The only shortcoming of Prop 13 was that it forced the legislature to either curb its spending, or look for a new source of revenue. It looked for a new source of revenue and a few years later, the California lottery came to be. Originally it was earmarked specifically for educational purposes. It still is. However, the state took all the money it used to spend on education, and spent it on themselves instead!

Prop 13 is not now and never has been the problem. Out of control spending is the problem, and has been for decades. What exactly are these Prop 13 "long-term consequences" of which you speak?
It has produced lots of shortcomings.

The tax burden has been shifted to "new" residential buyers. New buyers pay 1% of purchase price. My neighbor, who inherited her house, pays her parents rates which are 1/4 of ours. She works for the city, has children in the schools, we do not.
Over 25% of residential still is grandfathered into the the old rates, this causes an inequity of taxation.

Corporations transfer title to shells, avoiding reassessment. Over 50% of commercial properties are still grandfathered into the old rates, again causing inequity and placing a greater burden upon new buyers.

Overall, prop 13 caused a shift to reliance upon income taxation for state revenues. This has created a boom-bust cycle in revenue (good time are good, bad times are very bad), this is exasperated by the 2/3 budget vote requirement.

It has shifted the control of funding from local govt to state control.
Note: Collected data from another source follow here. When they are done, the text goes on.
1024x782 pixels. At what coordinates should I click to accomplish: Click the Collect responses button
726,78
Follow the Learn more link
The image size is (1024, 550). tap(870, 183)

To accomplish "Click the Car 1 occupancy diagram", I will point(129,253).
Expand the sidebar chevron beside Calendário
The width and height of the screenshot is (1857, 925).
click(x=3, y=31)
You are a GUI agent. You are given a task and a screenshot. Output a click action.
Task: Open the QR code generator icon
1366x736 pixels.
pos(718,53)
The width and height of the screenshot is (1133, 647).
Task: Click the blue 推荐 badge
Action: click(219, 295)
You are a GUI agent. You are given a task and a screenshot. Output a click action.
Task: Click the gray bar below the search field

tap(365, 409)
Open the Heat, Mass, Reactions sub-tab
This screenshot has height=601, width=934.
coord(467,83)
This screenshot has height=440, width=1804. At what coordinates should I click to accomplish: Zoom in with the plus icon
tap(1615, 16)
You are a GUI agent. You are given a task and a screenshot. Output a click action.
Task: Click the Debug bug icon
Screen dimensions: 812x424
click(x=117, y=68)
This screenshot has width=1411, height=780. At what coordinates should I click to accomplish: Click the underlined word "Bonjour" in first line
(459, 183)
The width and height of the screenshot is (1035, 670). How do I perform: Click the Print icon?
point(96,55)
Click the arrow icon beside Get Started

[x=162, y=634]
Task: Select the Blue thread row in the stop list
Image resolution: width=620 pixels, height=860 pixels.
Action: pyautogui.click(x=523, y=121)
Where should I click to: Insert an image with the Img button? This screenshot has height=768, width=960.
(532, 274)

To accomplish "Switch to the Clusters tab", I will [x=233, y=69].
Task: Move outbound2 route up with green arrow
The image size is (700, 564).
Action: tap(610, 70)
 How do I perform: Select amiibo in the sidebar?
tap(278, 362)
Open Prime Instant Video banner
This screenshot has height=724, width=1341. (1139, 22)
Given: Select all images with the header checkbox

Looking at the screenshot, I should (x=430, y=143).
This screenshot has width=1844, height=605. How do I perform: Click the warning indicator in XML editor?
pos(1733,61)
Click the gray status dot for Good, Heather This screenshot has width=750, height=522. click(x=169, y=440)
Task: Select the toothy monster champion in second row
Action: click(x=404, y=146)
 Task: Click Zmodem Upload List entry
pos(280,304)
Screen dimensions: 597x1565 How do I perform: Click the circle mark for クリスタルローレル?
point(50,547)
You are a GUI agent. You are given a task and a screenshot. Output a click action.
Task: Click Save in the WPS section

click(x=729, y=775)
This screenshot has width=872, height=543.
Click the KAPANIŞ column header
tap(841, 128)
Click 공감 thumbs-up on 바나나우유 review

I'm not sure where you are going with the "out of control spending", prop 13 did wipe out huge chunks of municipal employment. We now rank in the middle of the nation on per student spending, the K-12 schools are in reality underfunded, the roads here in San Diego are really, really bad, our water/sewer system is on the brink of collapse.
 
Well said. You can tell some people again and again and it just doesn't seem to sink in. Money is power. The more money the government takes from us the more dependent we become.
 
Prop 13, 33 years later, good or bad?

If only they created a law in 1978 that would limit spending to 90% of the previous year's revenue to go along with prop 13. Restricting the amount of taxes the government may collect doesn't do any good if you don't restrict the spending the government can do.